▸ Collected data entries:

== Segment start ==

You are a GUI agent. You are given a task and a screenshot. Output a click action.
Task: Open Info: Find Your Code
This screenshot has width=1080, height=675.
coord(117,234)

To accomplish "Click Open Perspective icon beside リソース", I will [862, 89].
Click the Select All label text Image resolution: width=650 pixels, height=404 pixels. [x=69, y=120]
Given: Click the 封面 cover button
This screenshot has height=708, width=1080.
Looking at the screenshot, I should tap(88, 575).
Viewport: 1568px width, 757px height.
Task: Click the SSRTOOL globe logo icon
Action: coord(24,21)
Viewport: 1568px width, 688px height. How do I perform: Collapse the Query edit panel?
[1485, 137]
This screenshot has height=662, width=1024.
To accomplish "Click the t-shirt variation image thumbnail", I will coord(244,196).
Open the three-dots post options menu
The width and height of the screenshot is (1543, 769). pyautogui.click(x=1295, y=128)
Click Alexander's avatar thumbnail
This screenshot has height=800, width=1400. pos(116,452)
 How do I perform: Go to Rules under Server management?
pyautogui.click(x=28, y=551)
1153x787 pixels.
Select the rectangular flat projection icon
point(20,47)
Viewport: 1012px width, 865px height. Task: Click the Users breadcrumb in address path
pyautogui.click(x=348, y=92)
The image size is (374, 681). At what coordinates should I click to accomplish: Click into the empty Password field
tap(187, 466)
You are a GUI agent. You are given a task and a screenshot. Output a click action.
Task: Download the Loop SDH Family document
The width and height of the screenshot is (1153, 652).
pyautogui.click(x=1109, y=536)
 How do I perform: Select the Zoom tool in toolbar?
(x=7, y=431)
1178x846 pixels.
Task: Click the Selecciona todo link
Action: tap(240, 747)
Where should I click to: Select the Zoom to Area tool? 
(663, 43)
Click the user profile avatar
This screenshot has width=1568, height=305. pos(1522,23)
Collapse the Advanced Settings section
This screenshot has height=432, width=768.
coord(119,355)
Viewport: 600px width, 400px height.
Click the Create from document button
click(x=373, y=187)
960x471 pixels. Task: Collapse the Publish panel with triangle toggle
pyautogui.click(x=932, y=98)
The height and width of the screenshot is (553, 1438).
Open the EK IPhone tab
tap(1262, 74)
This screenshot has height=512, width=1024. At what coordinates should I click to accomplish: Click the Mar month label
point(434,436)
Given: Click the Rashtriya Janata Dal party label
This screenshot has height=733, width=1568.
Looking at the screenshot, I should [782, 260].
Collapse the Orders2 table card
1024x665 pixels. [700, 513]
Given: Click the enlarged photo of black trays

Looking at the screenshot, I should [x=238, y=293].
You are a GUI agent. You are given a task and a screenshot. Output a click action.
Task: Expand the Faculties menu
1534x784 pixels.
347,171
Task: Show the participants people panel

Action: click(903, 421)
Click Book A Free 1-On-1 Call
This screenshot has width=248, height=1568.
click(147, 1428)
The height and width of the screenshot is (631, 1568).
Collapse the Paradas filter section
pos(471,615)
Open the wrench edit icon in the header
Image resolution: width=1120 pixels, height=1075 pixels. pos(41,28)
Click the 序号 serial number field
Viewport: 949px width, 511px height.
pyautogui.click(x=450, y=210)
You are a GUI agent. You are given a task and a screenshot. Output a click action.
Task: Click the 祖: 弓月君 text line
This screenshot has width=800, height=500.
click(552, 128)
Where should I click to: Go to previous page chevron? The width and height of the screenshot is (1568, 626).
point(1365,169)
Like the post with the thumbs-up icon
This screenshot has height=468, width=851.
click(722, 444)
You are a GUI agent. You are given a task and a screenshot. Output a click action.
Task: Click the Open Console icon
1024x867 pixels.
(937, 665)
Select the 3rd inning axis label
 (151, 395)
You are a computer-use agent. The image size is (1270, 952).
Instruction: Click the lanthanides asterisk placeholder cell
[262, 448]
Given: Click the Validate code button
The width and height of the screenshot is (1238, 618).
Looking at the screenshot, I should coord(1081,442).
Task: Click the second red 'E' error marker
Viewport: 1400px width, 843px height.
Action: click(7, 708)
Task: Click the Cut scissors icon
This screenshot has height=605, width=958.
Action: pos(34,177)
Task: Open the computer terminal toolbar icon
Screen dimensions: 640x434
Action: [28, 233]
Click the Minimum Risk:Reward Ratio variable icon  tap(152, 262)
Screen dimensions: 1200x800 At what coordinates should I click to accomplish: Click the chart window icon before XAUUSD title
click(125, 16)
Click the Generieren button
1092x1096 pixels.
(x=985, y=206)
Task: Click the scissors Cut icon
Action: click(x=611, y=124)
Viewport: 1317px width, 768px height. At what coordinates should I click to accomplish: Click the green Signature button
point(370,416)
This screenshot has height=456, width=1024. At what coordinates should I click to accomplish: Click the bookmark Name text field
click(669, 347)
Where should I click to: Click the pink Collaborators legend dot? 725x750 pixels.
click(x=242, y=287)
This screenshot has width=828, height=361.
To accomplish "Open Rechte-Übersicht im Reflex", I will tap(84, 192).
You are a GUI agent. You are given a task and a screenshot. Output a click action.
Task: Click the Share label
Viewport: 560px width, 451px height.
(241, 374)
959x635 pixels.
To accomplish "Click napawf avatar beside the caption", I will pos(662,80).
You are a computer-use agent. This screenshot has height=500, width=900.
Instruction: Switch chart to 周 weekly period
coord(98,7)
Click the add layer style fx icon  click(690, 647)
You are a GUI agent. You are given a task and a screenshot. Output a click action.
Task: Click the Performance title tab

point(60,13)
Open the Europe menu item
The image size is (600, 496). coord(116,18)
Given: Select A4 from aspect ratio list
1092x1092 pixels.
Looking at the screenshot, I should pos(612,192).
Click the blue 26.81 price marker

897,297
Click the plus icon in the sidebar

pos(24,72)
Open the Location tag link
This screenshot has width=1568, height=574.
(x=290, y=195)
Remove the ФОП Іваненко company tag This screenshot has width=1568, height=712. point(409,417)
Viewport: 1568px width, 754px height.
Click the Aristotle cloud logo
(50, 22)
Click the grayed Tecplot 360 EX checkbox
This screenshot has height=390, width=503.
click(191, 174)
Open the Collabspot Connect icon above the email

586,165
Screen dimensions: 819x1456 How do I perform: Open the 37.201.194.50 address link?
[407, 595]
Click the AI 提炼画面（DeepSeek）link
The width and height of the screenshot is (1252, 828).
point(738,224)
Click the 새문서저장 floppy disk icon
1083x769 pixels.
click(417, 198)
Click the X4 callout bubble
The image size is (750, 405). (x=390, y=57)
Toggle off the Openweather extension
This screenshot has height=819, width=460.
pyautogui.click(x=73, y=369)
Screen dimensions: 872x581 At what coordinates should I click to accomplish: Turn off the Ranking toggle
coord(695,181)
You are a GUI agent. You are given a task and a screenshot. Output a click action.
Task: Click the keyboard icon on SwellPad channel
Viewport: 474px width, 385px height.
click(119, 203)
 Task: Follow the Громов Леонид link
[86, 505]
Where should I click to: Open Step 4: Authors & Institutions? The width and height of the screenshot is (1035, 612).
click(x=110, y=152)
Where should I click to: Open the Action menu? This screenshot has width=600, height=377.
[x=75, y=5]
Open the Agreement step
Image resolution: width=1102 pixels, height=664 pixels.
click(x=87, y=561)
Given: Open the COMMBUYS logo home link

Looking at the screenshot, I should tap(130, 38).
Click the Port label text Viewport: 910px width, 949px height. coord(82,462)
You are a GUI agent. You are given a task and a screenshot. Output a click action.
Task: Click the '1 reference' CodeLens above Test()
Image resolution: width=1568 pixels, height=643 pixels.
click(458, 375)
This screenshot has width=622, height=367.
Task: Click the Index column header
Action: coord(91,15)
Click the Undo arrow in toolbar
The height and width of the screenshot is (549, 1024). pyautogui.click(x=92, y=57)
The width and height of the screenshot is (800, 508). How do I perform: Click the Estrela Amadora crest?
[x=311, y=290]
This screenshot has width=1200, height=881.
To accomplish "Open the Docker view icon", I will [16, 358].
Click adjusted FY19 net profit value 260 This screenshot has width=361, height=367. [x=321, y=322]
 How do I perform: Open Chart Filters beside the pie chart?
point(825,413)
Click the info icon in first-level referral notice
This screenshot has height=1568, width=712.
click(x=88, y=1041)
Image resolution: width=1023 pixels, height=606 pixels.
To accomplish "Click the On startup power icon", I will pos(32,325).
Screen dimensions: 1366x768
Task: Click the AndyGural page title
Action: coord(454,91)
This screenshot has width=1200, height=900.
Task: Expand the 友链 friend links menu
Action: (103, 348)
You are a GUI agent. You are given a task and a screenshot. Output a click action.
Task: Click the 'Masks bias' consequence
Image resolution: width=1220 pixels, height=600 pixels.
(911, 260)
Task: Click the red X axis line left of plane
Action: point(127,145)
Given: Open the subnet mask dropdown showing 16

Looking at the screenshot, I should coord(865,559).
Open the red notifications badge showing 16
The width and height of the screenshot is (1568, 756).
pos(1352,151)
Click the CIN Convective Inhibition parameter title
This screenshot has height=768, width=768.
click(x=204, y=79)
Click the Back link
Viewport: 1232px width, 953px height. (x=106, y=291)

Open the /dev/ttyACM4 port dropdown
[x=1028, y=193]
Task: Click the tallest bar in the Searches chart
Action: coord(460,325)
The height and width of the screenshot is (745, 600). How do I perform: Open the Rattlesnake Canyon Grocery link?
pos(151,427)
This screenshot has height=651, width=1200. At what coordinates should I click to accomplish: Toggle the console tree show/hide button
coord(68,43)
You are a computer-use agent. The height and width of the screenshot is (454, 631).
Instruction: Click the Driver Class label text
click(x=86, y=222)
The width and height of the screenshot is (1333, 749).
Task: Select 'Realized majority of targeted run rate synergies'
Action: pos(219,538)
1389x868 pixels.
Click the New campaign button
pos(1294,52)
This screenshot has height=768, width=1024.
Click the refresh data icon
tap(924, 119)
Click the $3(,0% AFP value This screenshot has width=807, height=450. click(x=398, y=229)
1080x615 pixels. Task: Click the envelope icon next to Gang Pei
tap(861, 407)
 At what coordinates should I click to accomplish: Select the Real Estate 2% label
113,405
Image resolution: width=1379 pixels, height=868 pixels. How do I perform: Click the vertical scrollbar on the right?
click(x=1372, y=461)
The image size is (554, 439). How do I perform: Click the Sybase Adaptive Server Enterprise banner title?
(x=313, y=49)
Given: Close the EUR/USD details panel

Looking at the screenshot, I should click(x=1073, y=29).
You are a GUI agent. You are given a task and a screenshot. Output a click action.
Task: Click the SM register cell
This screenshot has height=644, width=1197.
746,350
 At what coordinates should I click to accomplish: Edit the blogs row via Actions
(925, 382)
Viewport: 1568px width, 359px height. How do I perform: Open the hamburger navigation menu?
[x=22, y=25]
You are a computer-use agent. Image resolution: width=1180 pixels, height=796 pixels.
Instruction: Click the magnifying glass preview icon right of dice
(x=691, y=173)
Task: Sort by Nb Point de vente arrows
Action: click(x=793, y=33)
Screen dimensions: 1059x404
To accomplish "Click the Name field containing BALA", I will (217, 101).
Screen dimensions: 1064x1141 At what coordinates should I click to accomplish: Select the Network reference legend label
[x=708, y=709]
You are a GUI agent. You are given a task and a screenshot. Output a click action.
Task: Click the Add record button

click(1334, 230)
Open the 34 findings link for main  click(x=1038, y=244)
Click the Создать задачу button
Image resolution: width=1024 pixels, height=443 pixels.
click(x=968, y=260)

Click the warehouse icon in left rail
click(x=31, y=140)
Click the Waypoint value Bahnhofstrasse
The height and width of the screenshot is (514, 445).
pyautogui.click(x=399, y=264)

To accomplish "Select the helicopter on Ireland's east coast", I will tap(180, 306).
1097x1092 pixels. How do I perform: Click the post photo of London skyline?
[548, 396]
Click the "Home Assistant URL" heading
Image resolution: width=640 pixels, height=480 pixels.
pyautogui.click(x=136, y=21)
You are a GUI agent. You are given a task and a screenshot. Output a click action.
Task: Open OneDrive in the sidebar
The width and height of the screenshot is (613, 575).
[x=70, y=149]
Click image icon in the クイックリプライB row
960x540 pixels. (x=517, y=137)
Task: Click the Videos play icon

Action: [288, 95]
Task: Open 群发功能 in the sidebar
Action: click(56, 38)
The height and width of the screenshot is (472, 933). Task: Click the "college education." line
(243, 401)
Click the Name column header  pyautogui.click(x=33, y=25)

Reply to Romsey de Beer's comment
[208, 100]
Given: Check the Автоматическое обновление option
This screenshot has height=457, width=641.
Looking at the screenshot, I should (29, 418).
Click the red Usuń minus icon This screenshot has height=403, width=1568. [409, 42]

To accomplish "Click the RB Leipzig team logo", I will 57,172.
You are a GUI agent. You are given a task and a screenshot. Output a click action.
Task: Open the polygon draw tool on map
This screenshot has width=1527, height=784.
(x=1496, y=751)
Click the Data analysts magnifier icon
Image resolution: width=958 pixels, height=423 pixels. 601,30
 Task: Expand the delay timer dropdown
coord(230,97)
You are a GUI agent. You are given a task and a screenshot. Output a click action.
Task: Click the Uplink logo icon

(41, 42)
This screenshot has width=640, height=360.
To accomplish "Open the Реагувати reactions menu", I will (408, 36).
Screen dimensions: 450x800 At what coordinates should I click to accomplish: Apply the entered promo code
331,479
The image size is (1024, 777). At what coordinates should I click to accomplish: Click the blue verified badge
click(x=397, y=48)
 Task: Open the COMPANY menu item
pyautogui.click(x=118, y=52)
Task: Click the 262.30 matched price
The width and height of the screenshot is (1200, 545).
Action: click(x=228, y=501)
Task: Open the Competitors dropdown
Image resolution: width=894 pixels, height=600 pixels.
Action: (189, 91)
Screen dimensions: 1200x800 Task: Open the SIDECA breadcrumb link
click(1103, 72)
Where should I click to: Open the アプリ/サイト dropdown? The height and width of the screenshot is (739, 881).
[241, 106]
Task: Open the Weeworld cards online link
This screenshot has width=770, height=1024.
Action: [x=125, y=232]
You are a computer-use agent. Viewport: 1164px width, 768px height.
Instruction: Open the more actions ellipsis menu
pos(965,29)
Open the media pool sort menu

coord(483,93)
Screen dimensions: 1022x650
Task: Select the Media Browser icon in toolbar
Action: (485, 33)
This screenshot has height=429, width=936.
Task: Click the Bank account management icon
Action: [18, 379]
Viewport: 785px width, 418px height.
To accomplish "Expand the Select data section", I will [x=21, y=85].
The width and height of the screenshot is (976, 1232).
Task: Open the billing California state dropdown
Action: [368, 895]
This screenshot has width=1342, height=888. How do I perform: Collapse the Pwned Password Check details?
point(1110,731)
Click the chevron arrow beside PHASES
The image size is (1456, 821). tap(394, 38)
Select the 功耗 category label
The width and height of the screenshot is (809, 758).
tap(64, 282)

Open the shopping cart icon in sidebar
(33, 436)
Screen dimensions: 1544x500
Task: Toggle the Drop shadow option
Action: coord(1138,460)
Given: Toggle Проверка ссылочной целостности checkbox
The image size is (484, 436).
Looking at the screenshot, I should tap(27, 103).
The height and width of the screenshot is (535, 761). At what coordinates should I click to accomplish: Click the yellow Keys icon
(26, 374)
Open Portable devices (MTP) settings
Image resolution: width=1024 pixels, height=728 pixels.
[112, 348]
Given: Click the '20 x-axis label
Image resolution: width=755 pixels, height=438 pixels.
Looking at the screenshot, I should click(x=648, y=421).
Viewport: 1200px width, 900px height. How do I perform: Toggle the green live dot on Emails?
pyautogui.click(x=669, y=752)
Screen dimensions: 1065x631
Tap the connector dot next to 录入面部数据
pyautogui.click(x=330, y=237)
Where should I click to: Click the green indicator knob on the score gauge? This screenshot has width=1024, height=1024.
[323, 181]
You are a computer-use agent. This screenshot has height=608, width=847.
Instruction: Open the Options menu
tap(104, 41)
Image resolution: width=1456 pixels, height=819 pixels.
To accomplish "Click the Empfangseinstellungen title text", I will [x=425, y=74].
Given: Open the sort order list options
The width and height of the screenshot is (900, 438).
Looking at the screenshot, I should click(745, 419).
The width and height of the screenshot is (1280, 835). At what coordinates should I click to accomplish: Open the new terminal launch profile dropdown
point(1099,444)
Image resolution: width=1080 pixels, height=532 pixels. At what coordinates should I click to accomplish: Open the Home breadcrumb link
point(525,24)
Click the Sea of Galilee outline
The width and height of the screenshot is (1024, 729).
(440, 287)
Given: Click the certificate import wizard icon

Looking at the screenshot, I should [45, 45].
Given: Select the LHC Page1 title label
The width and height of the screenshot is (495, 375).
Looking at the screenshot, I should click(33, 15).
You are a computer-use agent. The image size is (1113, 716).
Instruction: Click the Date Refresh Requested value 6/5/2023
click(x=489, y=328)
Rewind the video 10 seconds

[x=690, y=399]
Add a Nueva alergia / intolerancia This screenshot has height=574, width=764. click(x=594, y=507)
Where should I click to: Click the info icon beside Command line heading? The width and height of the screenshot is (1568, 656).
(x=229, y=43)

== Segment end ==

▸ Activity: Both end lines included, restate word for word the lines above from the line with "Toggle off the Openweather extension" to the line with "Click the info icon in", and nothing else.

▸ Response to the exercise:
Toggle off the Openweather extension
This screenshot has height=819, width=460.
pyautogui.click(x=73, y=369)
Screen dimensions: 872x581 At what coordinates should I click to accomplish: Turn off the Ranking toggle
coord(695,181)
You are a GUI agent. You are given a task and a screenshot. Output a click action.
Task: Click the keyboard icon on SwellPad channel
Viewport: 474px width, 385px height.
click(119, 203)
 Task: Follow the Громов Леонид link
[86, 505]
Where should I click to: Open Step 4: Authors & Institutions? The width and height of the screenshot is (1035, 612).
click(x=110, y=152)
Where should I click to: Open the Action menu? This screenshot has width=600, height=377.
[x=75, y=5]
Open the Agreement step
Image resolution: width=1102 pixels, height=664 pixels.
click(x=87, y=561)
Given: Open the COMMBUYS logo home link

Looking at the screenshot, I should tap(130, 38).
Click the Port label text Viewport: 910px width, 949px height. coord(82,462)
You are a GUI agent. You are given a task and a screenshot. Output a click action.
Task: Click the '1 reference' CodeLens above Test()
Image resolution: width=1568 pixels, height=643 pixels.
click(458, 375)
This screenshot has width=622, height=367.
Task: Click the Index column header
Action: coord(91,15)
Click the Undo arrow in toolbar
The height and width of the screenshot is (549, 1024). pyautogui.click(x=92, y=57)
The width and height of the screenshot is (800, 508). How do I perform: Click the Estrela Amadora crest?
[x=311, y=290]
This screenshot has width=1200, height=881.
To accomplish "Open the Docker view icon", I will [16, 358].
Click adjusted FY19 net profit value 260 This screenshot has width=361, height=367. [x=321, y=322]
 How do I perform: Open Chart Filters beside the pie chart?
point(825,413)
Click the info icon in first-level referral notice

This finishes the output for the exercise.